# KUTIPAN TEKS
○ ○ ○

Saya langsung pesan Timlo Istimewa seharga Rp24.000. Menurut saya, ini semacam soto kuah bening. Isiannya telur kecap, sosis solo, ati, dan ampela yang dipotong dadu lumayan besar.
Mengingat masih bakal lanjut kulineran di Pasar Gede, saya sengaja tidak pakai nasi, jadi berasa betul gurih-gurih segar kuahnya. Namun, seperti kebanyakan masakan Jawa, di lidah saya masih terasa ada manis-manisnya, sehingga saya tambahin sambal yang sama-saja, nggak dapat-dapat pedasnya.
Dawet Bu Watik
Mau ke Dawet Telasih Bu Dermi yang legendaris itu, sebenarnya, tapi jiper pas lihat barisan yang antre. Daripada gagal makan dawet, mending beralih ke sebelahnya.
Ada dua bangunan pasar di Pasar Gede. Bangunan utamanya ada tulisan Pasar Gede Hardjonagoro, sedangkan yang lebih kecil, di seberangnya, ada spanduk bertuliskan Pasar Harmoni.
Dawet ada di bangunan pasar yang ada tulisan Pasar Gede. Pas masuk memang tidak langsung kelihatan, makanya saya langsung tanya ke salah satu pedagang di pintu masuk. “Di mana dawet Bu Dermi?”
“Masuk, belok kiri, dan lurus saja.” begitu jawabannya.

○ ○ ○

# DAFTAR DITAMPILKAN
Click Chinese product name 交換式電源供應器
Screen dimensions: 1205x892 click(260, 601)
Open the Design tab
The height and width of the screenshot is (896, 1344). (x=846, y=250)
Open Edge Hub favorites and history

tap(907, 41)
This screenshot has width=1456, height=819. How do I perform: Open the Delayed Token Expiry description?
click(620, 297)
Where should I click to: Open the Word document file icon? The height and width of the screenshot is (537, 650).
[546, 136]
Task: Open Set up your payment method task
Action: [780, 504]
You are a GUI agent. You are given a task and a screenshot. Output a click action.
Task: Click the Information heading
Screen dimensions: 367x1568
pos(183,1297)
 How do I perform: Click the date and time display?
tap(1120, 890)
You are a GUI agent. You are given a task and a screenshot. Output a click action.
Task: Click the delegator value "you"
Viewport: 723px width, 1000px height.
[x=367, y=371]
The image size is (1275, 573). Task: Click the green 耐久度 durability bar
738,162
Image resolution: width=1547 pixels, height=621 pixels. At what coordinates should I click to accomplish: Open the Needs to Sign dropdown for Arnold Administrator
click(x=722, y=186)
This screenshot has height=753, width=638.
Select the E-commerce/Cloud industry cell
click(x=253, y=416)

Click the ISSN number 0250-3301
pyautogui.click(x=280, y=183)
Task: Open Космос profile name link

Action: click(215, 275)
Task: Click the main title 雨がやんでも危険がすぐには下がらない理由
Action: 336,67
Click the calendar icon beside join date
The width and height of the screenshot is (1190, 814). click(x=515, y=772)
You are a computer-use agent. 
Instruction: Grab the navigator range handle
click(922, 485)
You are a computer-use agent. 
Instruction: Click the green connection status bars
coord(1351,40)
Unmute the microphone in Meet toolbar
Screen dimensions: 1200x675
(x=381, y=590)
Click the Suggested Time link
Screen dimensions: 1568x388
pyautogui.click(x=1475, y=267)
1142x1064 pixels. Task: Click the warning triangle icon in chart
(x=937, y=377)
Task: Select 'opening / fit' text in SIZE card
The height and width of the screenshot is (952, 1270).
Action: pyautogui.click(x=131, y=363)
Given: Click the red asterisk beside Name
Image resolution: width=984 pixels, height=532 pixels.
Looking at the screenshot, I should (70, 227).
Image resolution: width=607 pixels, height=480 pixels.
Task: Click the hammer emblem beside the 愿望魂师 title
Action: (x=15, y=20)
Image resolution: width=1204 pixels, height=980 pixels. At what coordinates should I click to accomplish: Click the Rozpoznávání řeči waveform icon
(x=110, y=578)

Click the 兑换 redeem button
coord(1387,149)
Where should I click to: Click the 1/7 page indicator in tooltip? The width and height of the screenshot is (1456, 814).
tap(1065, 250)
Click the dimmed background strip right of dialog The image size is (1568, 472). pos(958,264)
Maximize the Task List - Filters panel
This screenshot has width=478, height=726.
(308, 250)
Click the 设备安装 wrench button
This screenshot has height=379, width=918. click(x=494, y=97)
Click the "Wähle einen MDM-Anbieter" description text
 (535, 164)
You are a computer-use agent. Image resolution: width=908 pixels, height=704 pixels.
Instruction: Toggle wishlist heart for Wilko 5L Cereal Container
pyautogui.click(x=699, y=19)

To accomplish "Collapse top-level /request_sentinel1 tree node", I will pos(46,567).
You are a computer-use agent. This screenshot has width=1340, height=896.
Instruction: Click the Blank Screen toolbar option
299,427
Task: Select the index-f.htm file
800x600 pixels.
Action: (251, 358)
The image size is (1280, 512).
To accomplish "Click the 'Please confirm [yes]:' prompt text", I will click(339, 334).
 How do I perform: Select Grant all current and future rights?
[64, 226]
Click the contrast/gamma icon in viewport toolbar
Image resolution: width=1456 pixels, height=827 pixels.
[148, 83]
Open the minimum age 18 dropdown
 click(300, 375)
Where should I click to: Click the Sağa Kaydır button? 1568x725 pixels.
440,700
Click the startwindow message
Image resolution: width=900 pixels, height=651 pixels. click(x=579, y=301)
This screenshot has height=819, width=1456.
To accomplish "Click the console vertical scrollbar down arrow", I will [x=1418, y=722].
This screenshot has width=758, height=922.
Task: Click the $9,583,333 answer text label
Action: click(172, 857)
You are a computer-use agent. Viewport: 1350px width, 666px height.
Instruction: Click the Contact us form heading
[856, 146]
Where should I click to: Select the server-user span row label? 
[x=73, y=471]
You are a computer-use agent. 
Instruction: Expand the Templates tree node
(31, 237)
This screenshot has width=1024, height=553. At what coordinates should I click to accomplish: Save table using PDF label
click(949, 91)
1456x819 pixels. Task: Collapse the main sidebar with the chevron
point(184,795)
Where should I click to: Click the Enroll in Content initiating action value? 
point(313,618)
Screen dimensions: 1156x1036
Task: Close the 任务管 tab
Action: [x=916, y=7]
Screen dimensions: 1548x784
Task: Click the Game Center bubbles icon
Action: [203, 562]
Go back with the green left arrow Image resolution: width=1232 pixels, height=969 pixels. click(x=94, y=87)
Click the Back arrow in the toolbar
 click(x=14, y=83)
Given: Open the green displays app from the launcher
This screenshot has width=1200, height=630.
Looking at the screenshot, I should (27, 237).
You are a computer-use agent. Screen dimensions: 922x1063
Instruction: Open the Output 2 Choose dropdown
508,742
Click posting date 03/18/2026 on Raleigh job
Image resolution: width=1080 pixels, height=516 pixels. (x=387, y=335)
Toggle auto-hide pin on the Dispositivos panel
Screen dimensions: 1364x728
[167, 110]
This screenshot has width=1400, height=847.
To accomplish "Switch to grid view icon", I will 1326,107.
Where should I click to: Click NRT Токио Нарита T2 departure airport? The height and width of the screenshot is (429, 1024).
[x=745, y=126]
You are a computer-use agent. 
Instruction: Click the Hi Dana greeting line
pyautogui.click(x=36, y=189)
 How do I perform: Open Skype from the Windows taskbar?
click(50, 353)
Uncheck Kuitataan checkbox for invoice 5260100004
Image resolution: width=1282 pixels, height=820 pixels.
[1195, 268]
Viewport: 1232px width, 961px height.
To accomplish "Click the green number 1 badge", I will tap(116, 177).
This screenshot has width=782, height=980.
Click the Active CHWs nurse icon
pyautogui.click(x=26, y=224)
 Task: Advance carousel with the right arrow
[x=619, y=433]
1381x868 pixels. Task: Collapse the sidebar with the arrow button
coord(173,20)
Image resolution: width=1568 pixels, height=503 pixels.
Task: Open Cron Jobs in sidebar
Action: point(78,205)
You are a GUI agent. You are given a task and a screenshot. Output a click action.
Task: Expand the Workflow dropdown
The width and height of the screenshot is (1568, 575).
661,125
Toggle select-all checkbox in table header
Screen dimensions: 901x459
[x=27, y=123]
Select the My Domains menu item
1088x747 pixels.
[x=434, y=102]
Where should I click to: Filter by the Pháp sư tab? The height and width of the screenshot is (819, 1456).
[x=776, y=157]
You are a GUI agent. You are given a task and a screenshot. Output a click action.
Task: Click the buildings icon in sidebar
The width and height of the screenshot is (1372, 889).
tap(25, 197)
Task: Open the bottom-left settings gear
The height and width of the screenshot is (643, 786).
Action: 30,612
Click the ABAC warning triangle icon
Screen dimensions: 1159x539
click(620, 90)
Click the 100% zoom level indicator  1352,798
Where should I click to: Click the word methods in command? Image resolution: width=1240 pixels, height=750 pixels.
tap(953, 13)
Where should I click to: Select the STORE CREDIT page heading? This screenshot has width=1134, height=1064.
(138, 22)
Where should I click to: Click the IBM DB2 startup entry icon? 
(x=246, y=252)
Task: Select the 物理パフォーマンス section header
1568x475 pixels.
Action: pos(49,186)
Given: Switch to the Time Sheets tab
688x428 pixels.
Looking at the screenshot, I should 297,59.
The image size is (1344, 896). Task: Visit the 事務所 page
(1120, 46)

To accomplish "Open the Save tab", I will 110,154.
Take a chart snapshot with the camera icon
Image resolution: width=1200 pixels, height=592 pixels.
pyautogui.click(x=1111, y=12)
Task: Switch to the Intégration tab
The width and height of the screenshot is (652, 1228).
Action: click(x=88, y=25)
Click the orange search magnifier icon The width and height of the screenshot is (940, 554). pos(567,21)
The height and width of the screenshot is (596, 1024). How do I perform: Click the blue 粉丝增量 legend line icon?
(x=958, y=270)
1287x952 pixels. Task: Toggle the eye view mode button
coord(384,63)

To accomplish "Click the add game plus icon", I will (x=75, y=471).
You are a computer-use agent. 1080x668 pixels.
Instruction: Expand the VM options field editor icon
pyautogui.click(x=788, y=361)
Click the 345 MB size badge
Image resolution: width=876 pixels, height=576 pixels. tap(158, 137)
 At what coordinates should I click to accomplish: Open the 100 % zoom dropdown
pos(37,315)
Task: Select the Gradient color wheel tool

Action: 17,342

○ ○ ○

# TUGAS
Ganti "spanduk" dengan "papan nama" pada bagian kutipan tentang kuliner di Pasar Gede yang dibuka dengan kata-kata "Ada dua bangunan" dan ditutup dengan "bertuliskan Pasar Harmoni.", lalu tuliskan bagian itu kembali.

# JAWABAN LENGKAP
Ada dua bangunan pasar di Pasar Gede. Bangunan utamanya ada tulisan Pasar Gede Hardjonagoro, sedangkan yang lebih kecil, di seberangnya, ada papan nama bertuliskan Pasar Harmoni.